▶ _Description of the task_
Go to the line below that has "Where should I click to: Tap", print it and each line after it exactly, and stop after the line that has "Task: View the"; leave out pictures.

[Stored data entries]
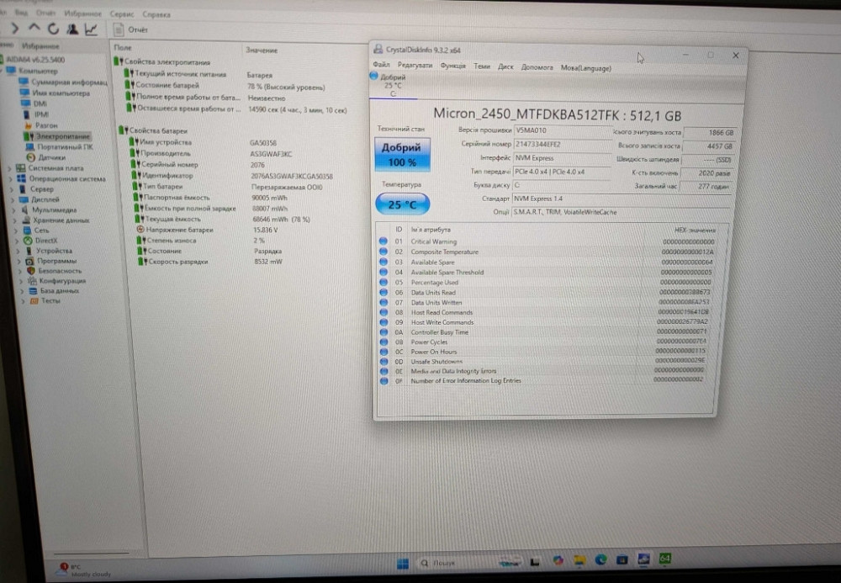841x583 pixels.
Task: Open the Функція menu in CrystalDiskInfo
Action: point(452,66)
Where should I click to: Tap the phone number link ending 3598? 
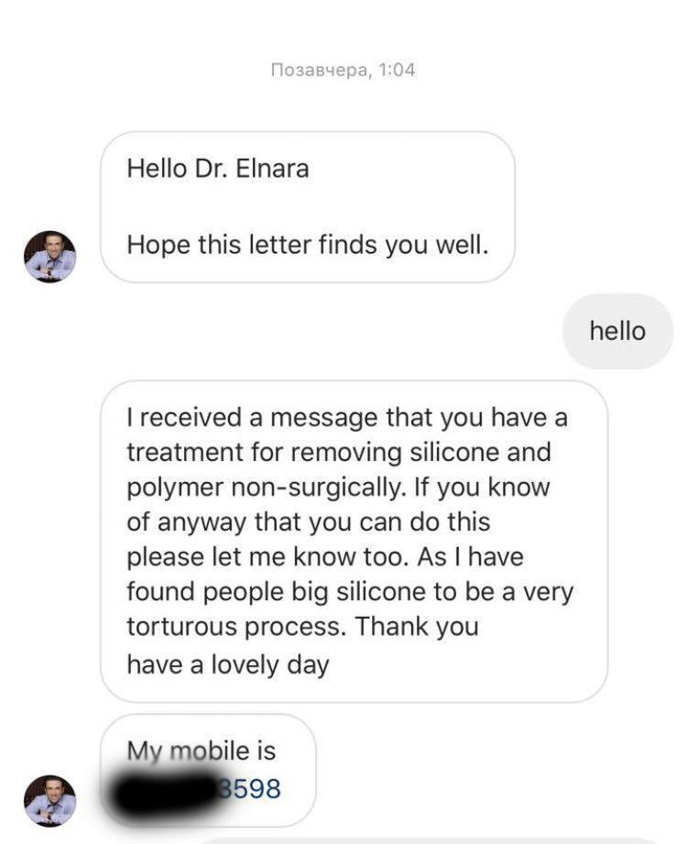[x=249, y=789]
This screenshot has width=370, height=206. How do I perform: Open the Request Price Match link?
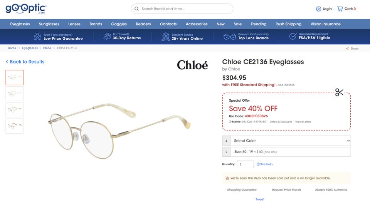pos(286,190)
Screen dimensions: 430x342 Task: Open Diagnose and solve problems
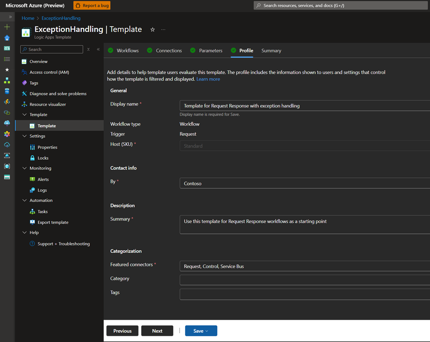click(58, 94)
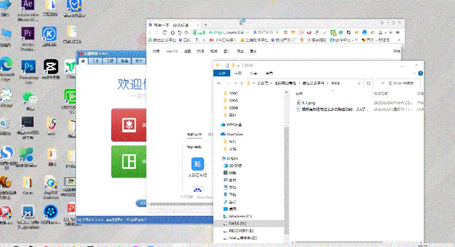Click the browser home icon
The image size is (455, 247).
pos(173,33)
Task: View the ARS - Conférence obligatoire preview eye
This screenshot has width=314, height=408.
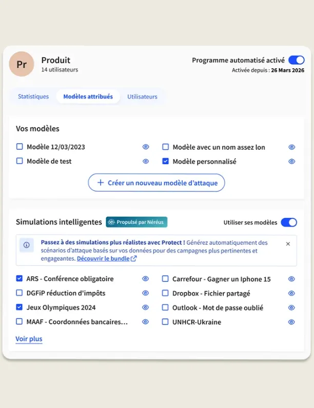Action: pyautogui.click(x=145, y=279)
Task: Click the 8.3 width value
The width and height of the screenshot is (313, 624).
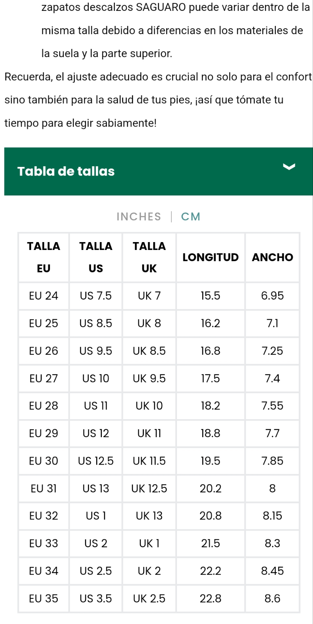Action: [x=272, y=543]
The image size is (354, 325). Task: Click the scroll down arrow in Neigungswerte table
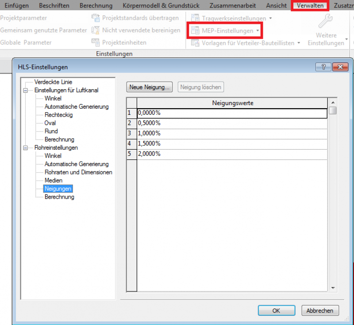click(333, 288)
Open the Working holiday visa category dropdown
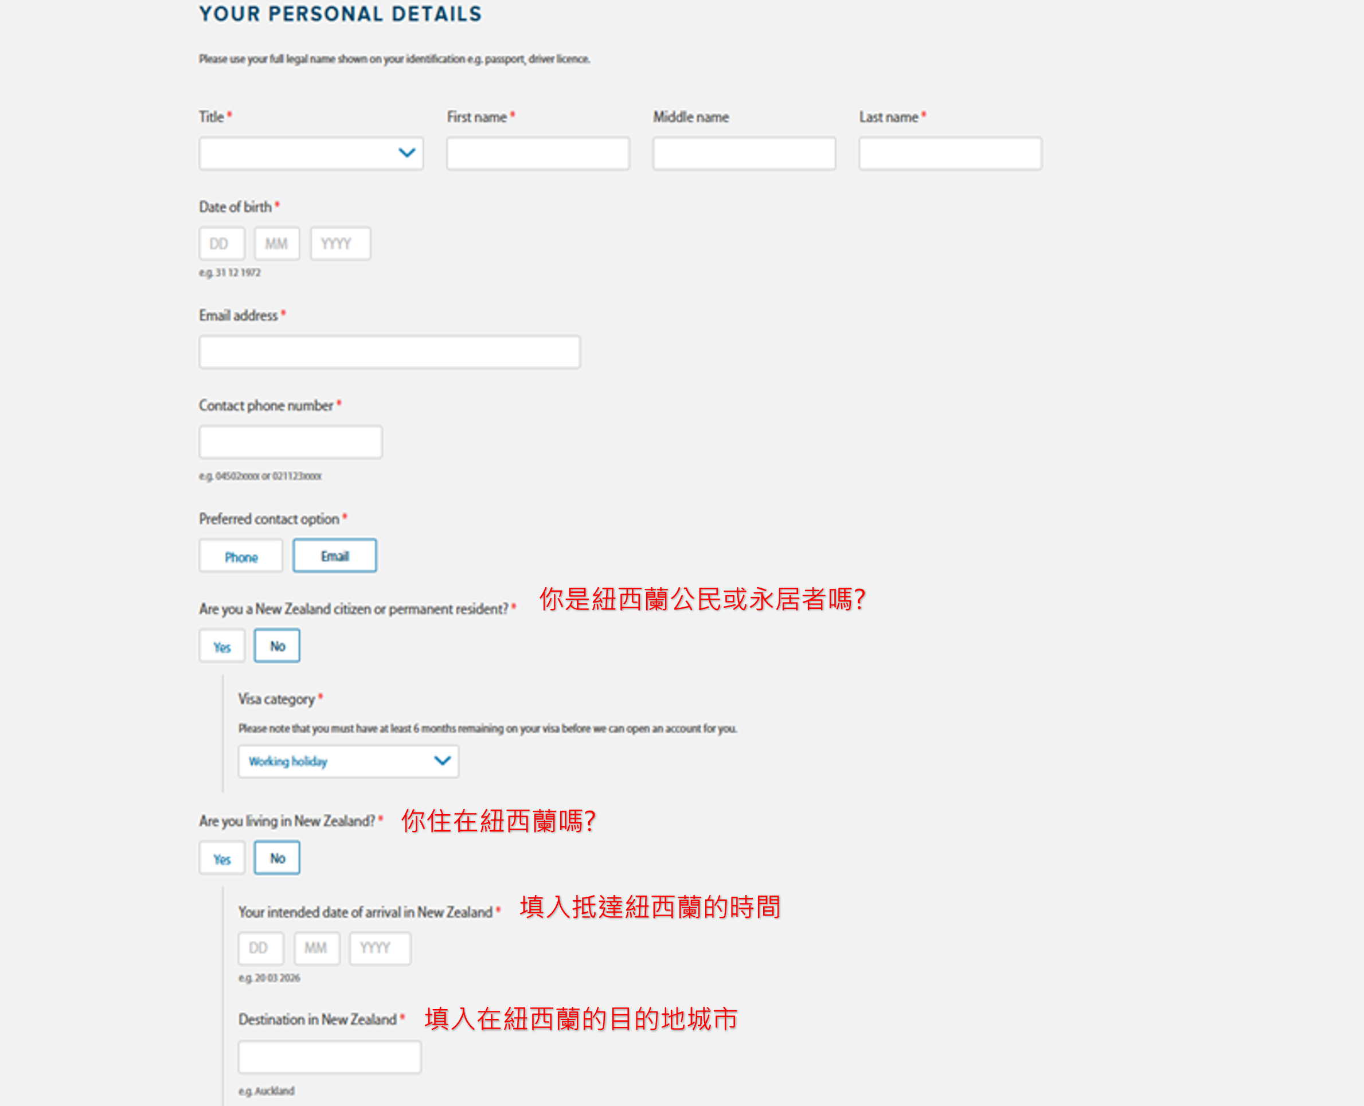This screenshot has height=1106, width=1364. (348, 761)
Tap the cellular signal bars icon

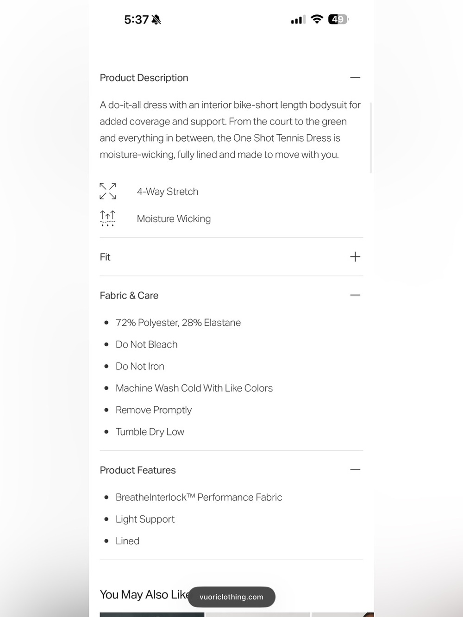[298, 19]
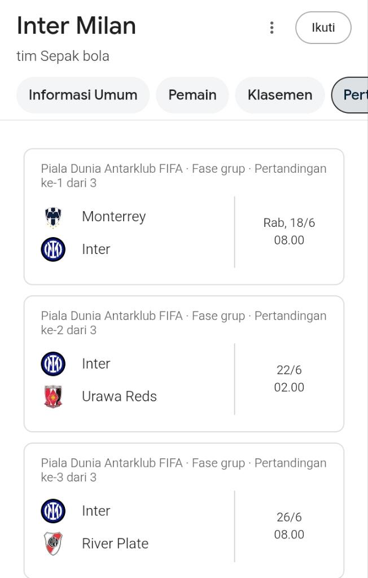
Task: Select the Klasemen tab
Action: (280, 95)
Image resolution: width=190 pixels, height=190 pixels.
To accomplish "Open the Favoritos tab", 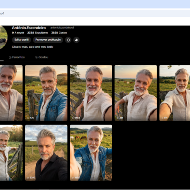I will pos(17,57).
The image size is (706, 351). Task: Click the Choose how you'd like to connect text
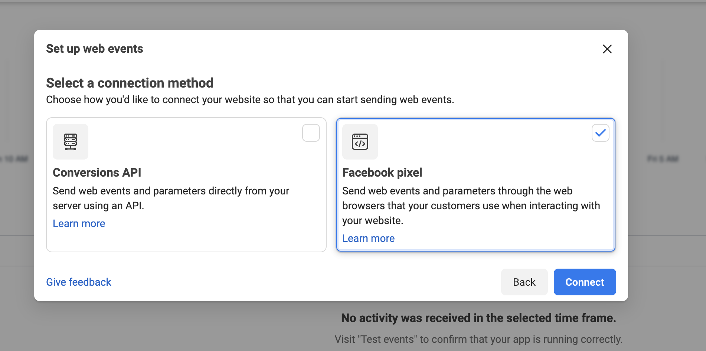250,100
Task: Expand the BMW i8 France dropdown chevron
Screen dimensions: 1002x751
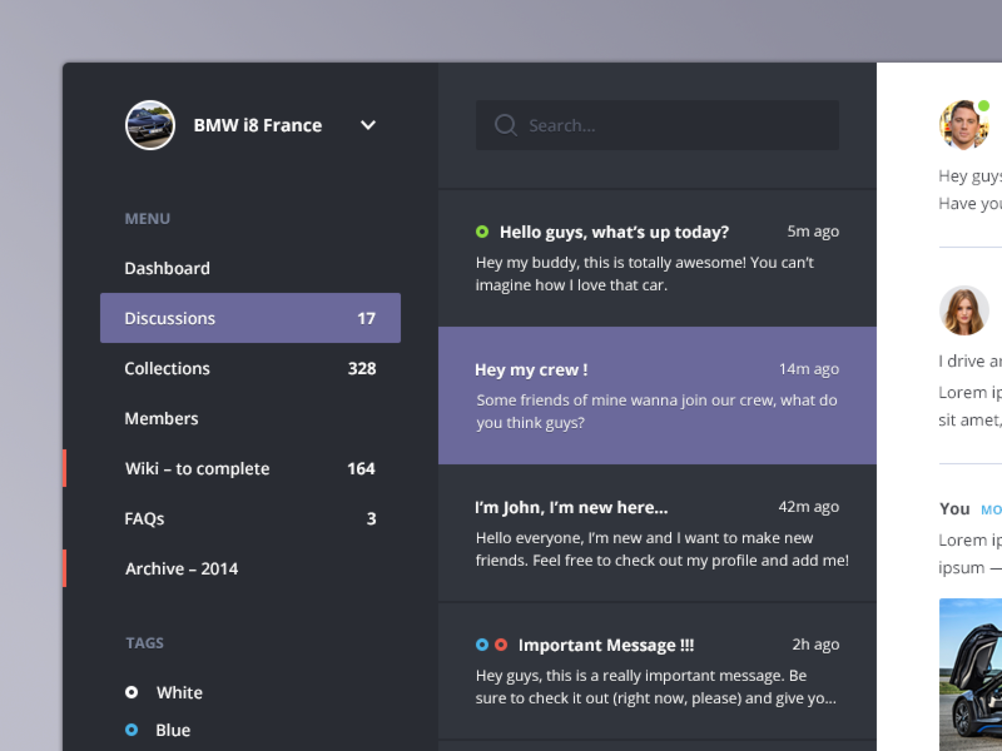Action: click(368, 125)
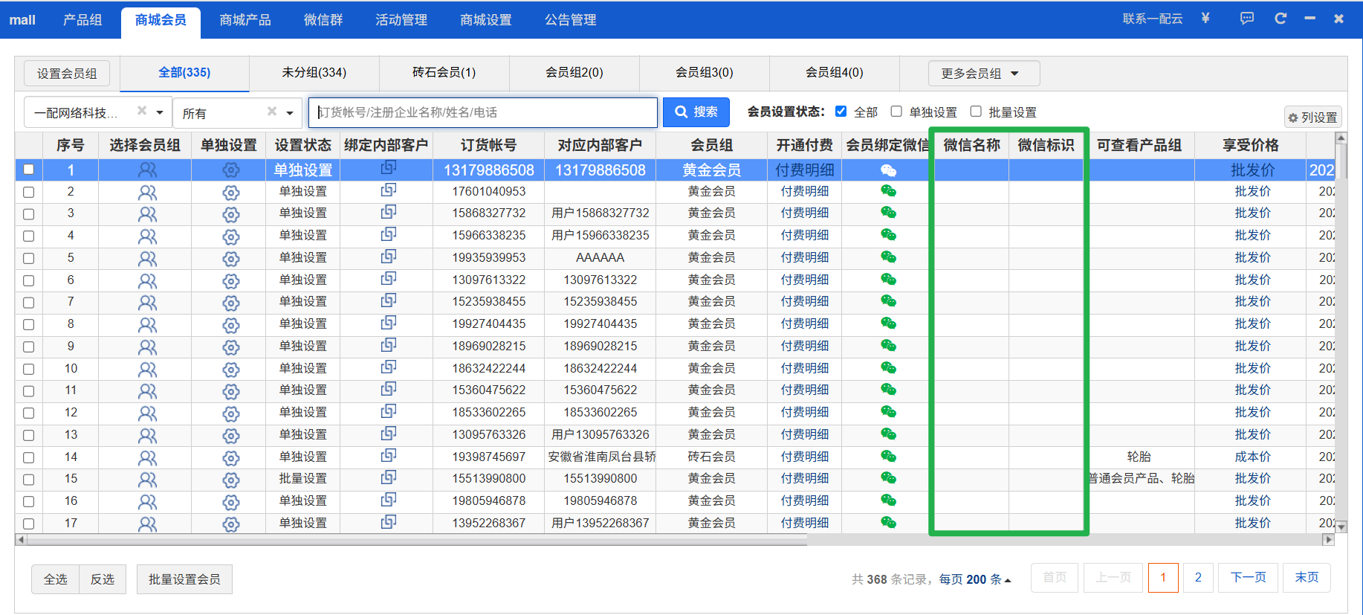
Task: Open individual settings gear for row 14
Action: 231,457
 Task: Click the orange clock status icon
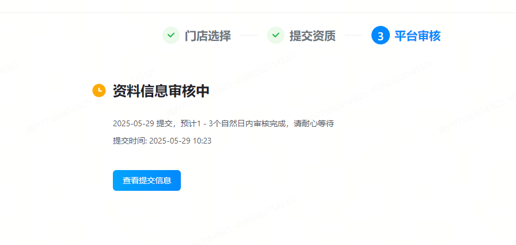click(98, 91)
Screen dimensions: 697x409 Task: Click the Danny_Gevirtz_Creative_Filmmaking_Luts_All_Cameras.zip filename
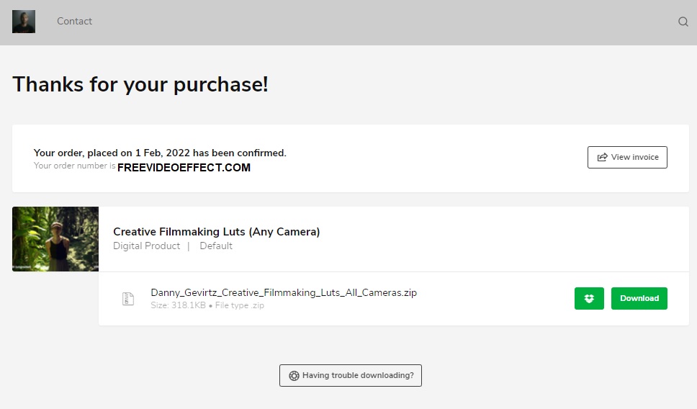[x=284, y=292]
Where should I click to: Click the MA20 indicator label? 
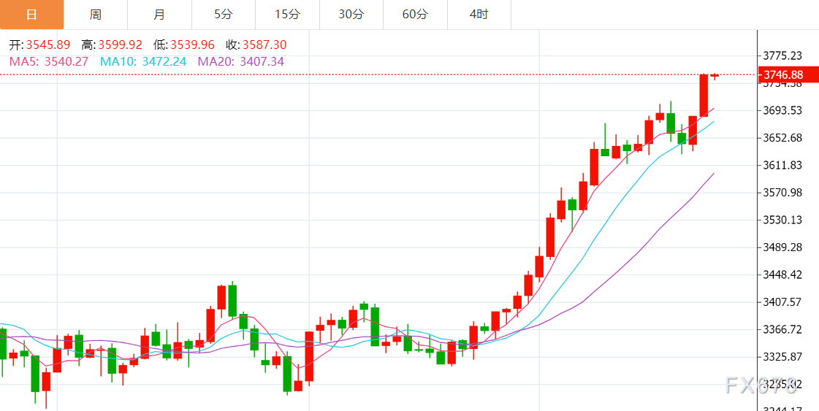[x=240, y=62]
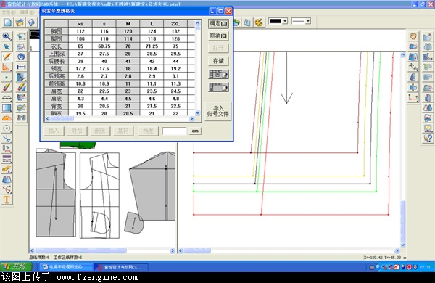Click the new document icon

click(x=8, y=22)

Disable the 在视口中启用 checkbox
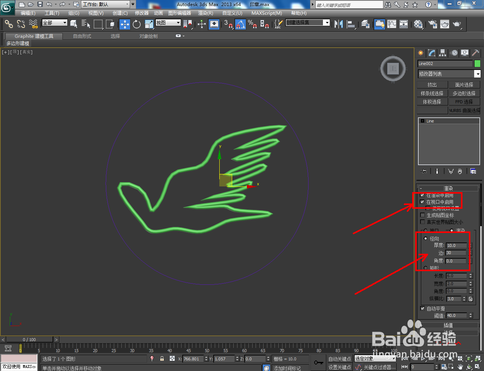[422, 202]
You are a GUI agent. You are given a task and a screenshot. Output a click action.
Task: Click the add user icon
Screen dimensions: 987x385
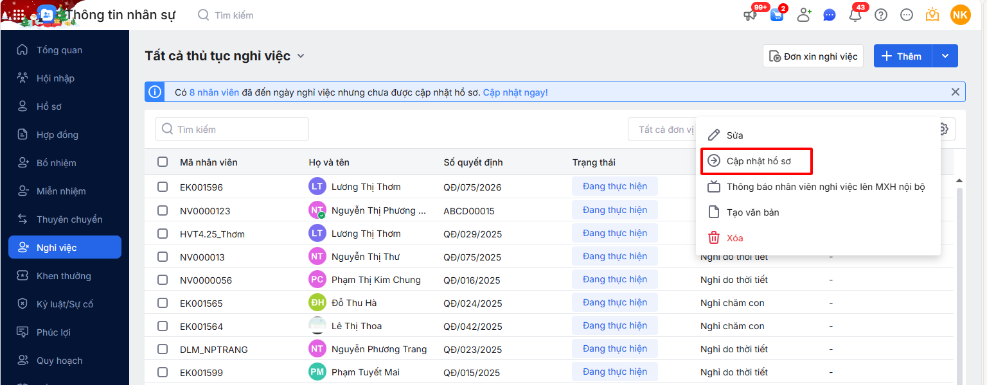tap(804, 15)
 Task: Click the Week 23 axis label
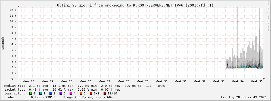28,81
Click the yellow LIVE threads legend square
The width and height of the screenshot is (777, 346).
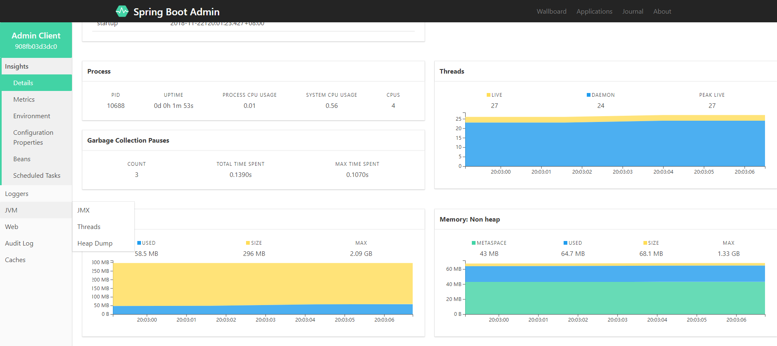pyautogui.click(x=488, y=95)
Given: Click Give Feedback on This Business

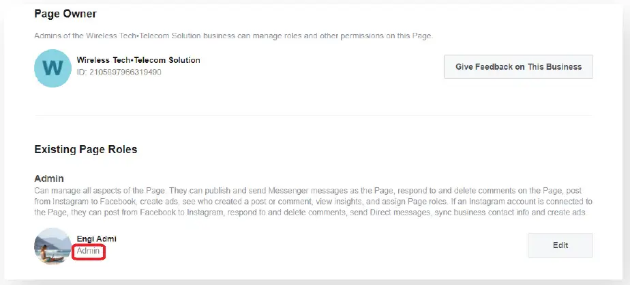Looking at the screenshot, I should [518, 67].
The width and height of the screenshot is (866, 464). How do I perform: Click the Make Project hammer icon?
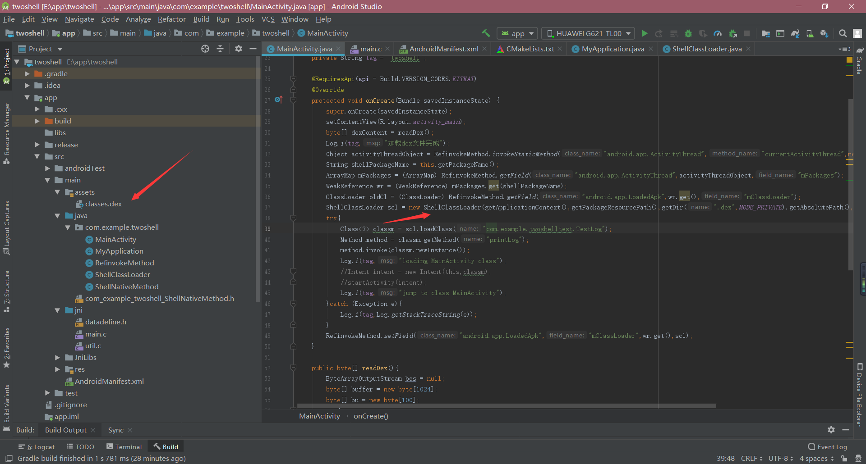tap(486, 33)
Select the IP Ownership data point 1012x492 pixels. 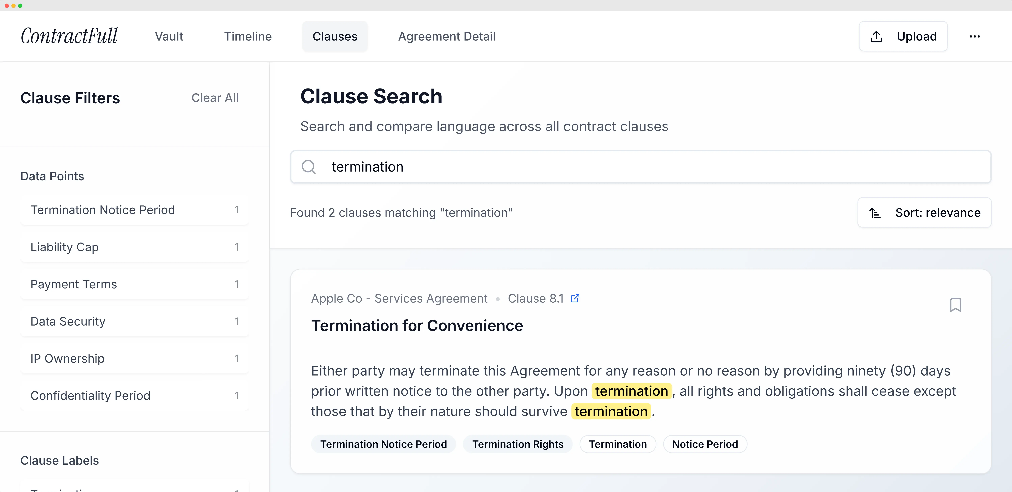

▶ _Problem solution_
Where should I click to: Tap the phone number link ending 3598? 
[x=249, y=789]
This screenshot has width=370, height=206. How do I perform: Open the Request Price Match link?
pos(286,190)
Screen dimensions: 430x342 Task: Open Diagnose and solve problems
click(58, 94)
Click the browser home icon
The image size is (455, 247).
pos(173,33)
Task: View the ARS - Conférence obligatoire preview eye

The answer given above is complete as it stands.